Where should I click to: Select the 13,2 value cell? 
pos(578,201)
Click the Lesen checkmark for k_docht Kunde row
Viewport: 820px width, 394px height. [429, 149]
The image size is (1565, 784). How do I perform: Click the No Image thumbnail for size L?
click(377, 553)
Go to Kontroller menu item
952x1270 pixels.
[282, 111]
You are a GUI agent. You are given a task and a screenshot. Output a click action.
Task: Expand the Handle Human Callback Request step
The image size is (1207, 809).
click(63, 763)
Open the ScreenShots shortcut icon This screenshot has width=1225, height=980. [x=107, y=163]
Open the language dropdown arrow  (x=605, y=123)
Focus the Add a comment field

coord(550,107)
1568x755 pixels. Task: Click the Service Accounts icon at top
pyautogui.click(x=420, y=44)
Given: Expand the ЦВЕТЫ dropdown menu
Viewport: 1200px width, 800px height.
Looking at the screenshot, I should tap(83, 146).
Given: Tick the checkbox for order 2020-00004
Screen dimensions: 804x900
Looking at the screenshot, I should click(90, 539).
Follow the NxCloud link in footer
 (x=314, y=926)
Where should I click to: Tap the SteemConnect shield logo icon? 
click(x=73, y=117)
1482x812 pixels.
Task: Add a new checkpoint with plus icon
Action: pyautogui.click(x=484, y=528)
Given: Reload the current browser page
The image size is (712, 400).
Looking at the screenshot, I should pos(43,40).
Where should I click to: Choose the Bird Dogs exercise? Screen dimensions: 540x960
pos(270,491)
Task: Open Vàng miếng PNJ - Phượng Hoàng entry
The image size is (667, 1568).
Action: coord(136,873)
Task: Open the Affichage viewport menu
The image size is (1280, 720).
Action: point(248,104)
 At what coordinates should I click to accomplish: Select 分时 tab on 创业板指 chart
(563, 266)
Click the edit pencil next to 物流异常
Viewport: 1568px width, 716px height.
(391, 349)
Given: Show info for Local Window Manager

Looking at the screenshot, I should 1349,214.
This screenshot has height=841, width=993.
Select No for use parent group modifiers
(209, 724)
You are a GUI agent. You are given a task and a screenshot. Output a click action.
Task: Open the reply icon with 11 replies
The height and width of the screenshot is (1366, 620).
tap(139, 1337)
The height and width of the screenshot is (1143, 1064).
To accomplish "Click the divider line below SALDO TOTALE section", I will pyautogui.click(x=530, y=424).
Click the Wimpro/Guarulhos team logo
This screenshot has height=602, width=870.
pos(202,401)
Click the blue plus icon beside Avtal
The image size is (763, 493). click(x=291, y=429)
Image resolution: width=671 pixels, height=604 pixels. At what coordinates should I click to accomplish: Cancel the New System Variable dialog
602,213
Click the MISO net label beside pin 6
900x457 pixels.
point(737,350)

• • •

* **Aim of the task**: Return the material exactly. Leave out no line.

* **Answer for the task**:
Where should I click to: Select the 13,2 value cell? 
pos(578,201)
Click the Lesen checkmark for k_docht Kunde row
Viewport: 820px width, 394px height. [429, 149]
The image size is (1565, 784). How do I perform: Click the No Image thumbnail for size L?
click(377, 553)
Go to Kontroller menu item
952x1270 pixels.
[282, 111]
You are a GUI agent. You are given a task and a screenshot. Output a click action.
Task: Expand the Handle Human Callback Request step
The image size is (1207, 809).
click(63, 763)
Open the ScreenShots shortcut icon This screenshot has width=1225, height=980. [x=107, y=163]
Open the language dropdown arrow  (x=605, y=123)
Focus the Add a comment field

coord(550,107)
1568x755 pixels. Task: Click the Service Accounts icon at top
pyautogui.click(x=420, y=44)
Given: Expand the ЦВЕТЫ dropdown menu
Viewport: 1200px width, 800px height.
Looking at the screenshot, I should tap(83, 146).
Given: Tick the checkbox for order 2020-00004
Screen dimensions: 804x900
Looking at the screenshot, I should click(90, 539).
Follow the NxCloud link in footer
 (x=314, y=926)
Where should I click to: Tap the SteemConnect shield logo icon? 
click(x=73, y=117)
1482x812 pixels.
Task: Add a new checkpoint with plus icon
Action: pyautogui.click(x=484, y=528)
Given: Reload the current browser page
The image size is (712, 400).
Looking at the screenshot, I should pos(43,40).
Where should I click to: Choose the Bird Dogs exercise? Screen dimensions: 540x960
pos(270,491)
Task: Open Vàng miếng PNJ - Phượng Hoàng entry
The image size is (667, 1568).
Action: coord(136,873)
Task: Open the Affichage viewport menu
The image size is (1280, 720).
Action: point(248,104)
 At what coordinates should I click to accomplish: Select 分时 tab on 创业板指 chart
(563, 266)
Click the edit pencil next to 物流异常
Viewport: 1568px width, 716px height.
(391, 349)
Given: Show info for Local Window Manager

Looking at the screenshot, I should 1349,214.
This screenshot has height=841, width=993.
Select No for use parent group modifiers
(209, 724)
You are a GUI agent. You are given a task and a screenshot. Output a click action.
Task: Open the reply icon with 11 replies
The height and width of the screenshot is (1366, 620).
tap(139, 1337)
The height and width of the screenshot is (1143, 1064).
To accomplish "Click the divider line below SALDO TOTALE section", I will pyautogui.click(x=530, y=424).
Click the Wimpro/Guarulhos team logo
This screenshot has height=602, width=870.
pos(202,401)
Click the blue plus icon beside Avtal
The image size is (763, 493). click(x=291, y=429)
Image resolution: width=671 pixels, height=604 pixels. At what coordinates should I click to accomplish: Cancel the New System Variable dialog
602,213
Click the MISO net label beside pin 6
900x457 pixels.
point(737,350)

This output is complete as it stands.